-- MATERIAL FOR THIS EXERCISE follows --
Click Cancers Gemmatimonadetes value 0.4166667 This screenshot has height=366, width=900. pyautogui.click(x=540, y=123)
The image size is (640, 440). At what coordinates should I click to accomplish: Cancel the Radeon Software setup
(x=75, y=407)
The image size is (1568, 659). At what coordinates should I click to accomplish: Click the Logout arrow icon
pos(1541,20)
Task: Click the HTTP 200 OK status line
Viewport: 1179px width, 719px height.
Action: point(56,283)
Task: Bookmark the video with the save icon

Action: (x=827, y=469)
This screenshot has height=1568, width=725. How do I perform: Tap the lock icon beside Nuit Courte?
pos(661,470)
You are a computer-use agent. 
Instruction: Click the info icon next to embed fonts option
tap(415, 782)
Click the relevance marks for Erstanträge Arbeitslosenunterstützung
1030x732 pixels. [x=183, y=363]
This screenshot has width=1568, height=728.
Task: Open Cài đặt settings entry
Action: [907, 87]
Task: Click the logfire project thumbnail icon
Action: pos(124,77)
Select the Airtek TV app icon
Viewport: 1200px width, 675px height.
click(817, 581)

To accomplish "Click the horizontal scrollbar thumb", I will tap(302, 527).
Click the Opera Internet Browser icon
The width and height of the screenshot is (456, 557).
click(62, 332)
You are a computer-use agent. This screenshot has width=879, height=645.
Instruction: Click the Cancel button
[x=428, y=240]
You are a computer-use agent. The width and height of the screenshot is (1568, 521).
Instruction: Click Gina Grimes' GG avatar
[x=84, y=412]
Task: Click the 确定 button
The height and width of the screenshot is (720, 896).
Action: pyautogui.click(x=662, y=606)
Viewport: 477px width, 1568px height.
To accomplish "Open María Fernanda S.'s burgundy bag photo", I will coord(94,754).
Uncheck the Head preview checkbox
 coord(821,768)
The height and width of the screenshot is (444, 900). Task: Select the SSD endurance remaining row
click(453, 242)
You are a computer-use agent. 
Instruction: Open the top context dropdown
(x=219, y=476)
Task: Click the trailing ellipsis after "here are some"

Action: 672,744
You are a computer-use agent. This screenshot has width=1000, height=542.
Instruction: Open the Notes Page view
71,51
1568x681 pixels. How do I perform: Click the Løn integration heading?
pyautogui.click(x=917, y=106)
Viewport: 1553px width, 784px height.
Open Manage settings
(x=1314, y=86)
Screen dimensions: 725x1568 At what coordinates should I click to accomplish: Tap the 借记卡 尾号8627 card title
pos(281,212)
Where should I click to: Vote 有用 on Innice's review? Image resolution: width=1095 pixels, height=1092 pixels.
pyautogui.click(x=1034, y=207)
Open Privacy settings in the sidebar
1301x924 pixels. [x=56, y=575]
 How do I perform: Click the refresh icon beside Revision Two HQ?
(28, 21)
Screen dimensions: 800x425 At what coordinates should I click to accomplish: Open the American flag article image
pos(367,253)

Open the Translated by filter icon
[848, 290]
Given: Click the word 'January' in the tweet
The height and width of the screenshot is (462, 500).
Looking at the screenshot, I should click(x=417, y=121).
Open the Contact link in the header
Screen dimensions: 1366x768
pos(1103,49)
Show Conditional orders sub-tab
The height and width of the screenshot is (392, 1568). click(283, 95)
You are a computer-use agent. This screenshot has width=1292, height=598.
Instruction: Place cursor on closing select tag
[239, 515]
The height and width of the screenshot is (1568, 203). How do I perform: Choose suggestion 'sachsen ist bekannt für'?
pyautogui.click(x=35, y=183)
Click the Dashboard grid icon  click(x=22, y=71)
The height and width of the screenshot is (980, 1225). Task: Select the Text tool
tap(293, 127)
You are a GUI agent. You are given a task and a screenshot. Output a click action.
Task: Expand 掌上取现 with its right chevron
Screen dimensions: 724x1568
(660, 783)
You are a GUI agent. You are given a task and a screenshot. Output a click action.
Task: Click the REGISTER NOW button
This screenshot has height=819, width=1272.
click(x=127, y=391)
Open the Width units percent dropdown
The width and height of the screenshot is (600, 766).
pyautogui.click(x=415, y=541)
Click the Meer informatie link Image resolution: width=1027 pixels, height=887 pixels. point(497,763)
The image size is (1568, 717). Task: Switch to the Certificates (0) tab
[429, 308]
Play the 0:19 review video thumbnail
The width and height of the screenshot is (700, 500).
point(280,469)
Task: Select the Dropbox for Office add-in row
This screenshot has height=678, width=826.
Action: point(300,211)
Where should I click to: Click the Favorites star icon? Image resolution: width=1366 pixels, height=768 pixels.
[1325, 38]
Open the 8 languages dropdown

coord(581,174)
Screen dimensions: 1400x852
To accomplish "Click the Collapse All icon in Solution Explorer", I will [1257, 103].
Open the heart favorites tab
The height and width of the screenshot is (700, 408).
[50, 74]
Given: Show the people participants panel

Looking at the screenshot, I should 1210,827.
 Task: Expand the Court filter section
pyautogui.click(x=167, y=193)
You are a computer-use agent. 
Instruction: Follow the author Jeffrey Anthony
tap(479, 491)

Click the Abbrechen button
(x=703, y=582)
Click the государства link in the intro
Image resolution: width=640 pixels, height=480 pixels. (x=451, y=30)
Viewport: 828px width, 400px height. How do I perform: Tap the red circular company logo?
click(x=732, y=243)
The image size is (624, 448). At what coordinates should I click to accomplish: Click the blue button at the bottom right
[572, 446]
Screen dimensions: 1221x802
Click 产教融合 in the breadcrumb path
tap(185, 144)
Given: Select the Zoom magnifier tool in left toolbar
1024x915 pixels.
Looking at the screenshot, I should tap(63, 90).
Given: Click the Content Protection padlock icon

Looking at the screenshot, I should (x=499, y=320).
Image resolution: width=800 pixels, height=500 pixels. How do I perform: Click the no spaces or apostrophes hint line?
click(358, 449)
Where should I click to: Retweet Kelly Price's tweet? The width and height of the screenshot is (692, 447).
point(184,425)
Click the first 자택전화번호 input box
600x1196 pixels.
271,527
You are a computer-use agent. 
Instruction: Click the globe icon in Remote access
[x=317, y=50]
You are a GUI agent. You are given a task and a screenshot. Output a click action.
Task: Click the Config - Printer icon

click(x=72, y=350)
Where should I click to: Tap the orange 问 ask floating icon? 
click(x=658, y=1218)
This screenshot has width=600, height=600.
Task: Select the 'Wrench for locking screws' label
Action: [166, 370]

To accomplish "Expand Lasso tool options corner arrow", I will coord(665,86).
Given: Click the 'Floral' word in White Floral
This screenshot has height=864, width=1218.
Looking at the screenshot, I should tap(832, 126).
-- MATERIAL FOR THIS EXERCISE concluded --
• [TASK STATEMENT]: Reproduce every record, making sure each one stays exactly the same.

• [RESPONSE BOX]:
Click Cancers Gemmatimonadetes value 0.4166667 This screenshot has height=366, width=900. pyautogui.click(x=540, y=123)
The image size is (640, 440). At what coordinates should I click to accomplish: Cancel the Radeon Software setup
(x=75, y=407)
The image size is (1568, 659). At what coordinates should I click to accomplish: Click the Logout arrow icon
pos(1541,20)
Task: Click the HTTP 200 OK status line
Viewport: 1179px width, 719px height.
Action: point(56,283)
Task: Bookmark the video with the save icon

Action: (x=827, y=469)
This screenshot has height=1568, width=725. How do I perform: Tap the lock icon beside Nuit Courte?
pos(661,470)
You are a computer-use agent. 
Instruction: Click the info icon next to embed fonts option
tap(415, 782)
Click the relevance marks for Erstanträge Arbeitslosenunterstützung
1030x732 pixels. [x=183, y=363]
This screenshot has width=1568, height=728.
Task: Open Cài đặt settings entry
Action: [907, 87]
Task: Click the logfire project thumbnail icon
Action: pos(124,77)
Select the Airtek TV app icon
Viewport: 1200px width, 675px height.
click(817, 581)

To accomplish "Click the horizontal scrollbar thumb", I will tap(302, 527).
Click the Opera Internet Browser icon
The width and height of the screenshot is (456, 557).
click(62, 332)
You are a computer-use agent. This screenshot has width=879, height=645.
Instruction: Click the Cancel button
[x=428, y=240]
You are a computer-use agent. The width and height of the screenshot is (1568, 521).
Instruction: Click Gina Grimes' GG avatar
[x=84, y=412]
Task: Click the 确定 button
The height and width of the screenshot is (720, 896).
Action: pyautogui.click(x=662, y=606)
Viewport: 477px width, 1568px height.
To accomplish "Open María Fernanda S.'s burgundy bag photo", I will coord(94,754).
Uncheck the Head preview checkbox
 coord(821,768)
The height and width of the screenshot is (444, 900). Task: Select the SSD endurance remaining row
click(453, 242)
You are a computer-use agent. 
Instruction: Open the top context dropdown
(x=219, y=476)
Task: Click the trailing ellipsis after "here are some"

Action: 672,744
You are a computer-use agent. This screenshot has width=1000, height=542.
Instruction: Open the Notes Page view
71,51
1568x681 pixels. How do I perform: Click the Løn integration heading?
pyautogui.click(x=917, y=106)
Viewport: 1553px width, 784px height.
Open Manage settings
(x=1314, y=86)
Screen dimensions: 725x1568 At what coordinates should I click to accomplish: Tap the 借记卡 尾号8627 card title
pos(281,212)
Where should I click to: Vote 有用 on Innice's review? Image resolution: width=1095 pixels, height=1092 pixels.
pyautogui.click(x=1034, y=207)
Open Privacy settings in the sidebar
1301x924 pixels. [x=56, y=575]
 How do I perform: Click the refresh icon beside Revision Two HQ?
(28, 21)
Screen dimensions: 800x425 At what coordinates should I click to accomplish: Open the American flag article image
pos(367,253)

Open the Translated by filter icon
[848, 290]
Given: Click the word 'January' in the tweet
The height and width of the screenshot is (462, 500).
Looking at the screenshot, I should click(x=417, y=121).
Open the Contact link in the header
Screen dimensions: 1366x768
pos(1103,49)
Show Conditional orders sub-tab
The height and width of the screenshot is (392, 1568). click(283, 95)
You are a computer-use agent. This screenshot has width=1292, height=598.
Instruction: Place cursor on closing select tag
[239, 515]
The height and width of the screenshot is (1568, 203). How do I perform: Choose suggestion 'sachsen ist bekannt für'?
pyautogui.click(x=35, y=183)
Click the Dashboard grid icon  click(x=22, y=71)
The height and width of the screenshot is (980, 1225). Task: Select the Text tool
tap(293, 127)
You are a GUI agent. You are given a task and a screenshot. Output a click action.
Task: Expand 掌上取现 with its right chevron
Screen dimensions: 724x1568
(660, 783)
You are a GUI agent. You are given a task and a screenshot. Output a click action.
Task: Click the REGISTER NOW button
This screenshot has height=819, width=1272.
click(x=127, y=391)
Open the Width units percent dropdown
The width and height of the screenshot is (600, 766).
pyautogui.click(x=415, y=541)
Click the Meer informatie link Image resolution: width=1027 pixels, height=887 pixels. point(497,763)
The image size is (1568, 717). Task: Switch to the Certificates (0) tab
[429, 308]
Play the 0:19 review video thumbnail
The width and height of the screenshot is (700, 500).
point(280,469)
Task: Select the Dropbox for Office add-in row
This screenshot has height=678, width=826.
Action: point(300,211)
Where should I click to: Click the Favorites star icon? Image resolution: width=1366 pixels, height=768 pixels.
[1325, 38]
Open the 8 languages dropdown

coord(581,174)
Screen dimensions: 1400x852
To accomplish "Click the Collapse All icon in Solution Explorer", I will [1257, 103].
Open the heart favorites tab
The height and width of the screenshot is (700, 408).
[50, 74]
Given: Show the people participants panel

Looking at the screenshot, I should 1210,827.
 Task: Expand the Court filter section
pyautogui.click(x=167, y=193)
You are a computer-use agent. 
Instruction: Follow the author Jeffrey Anthony
tap(479, 491)

Click the Abbrechen button
(x=703, y=582)
Click the государства link in the intro
Image resolution: width=640 pixels, height=480 pixels. (x=451, y=30)
Viewport: 828px width, 400px height. How do I perform: Tap the red circular company logo?
click(x=732, y=243)
The image size is (624, 448). At what coordinates should I click to accomplish: Click the blue button at the bottom right
[572, 446]
Screen dimensions: 1221x802
Click 产教融合 in the breadcrumb path
tap(185, 144)
Given: Select the Zoom magnifier tool in left toolbar
1024x915 pixels.
Looking at the screenshot, I should tap(63, 90).
Given: Click the Content Protection padlock icon

Looking at the screenshot, I should (x=499, y=320).
Image resolution: width=800 pixels, height=500 pixels. How do I perform: Click the no spaces or apostrophes hint line?
click(358, 449)
Where should I click to: Retweet Kelly Price's tweet? The width and height of the screenshot is (692, 447).
point(184,425)
Click the first 자택전화번호 input box
600x1196 pixels.
271,527
You are a computer-use agent. 
Instruction: Click the globe icon in Remote access
[x=317, y=50]
You are a GUI agent. You are given a task and a screenshot. Output a click action.
Task: Click the Config - Printer icon

click(x=72, y=350)
Where should I click to: Tap the orange 问 ask floating icon? 
click(x=658, y=1218)
This screenshot has width=600, height=600.
Task: Select the 'Wrench for locking screws' label
Action: [166, 370]

To accomplish "Expand Lasso tool options corner arrow", I will coord(665,86).
Given: Click the 'Floral' word in White Floral
This screenshot has height=864, width=1218.
Looking at the screenshot, I should tap(832, 126).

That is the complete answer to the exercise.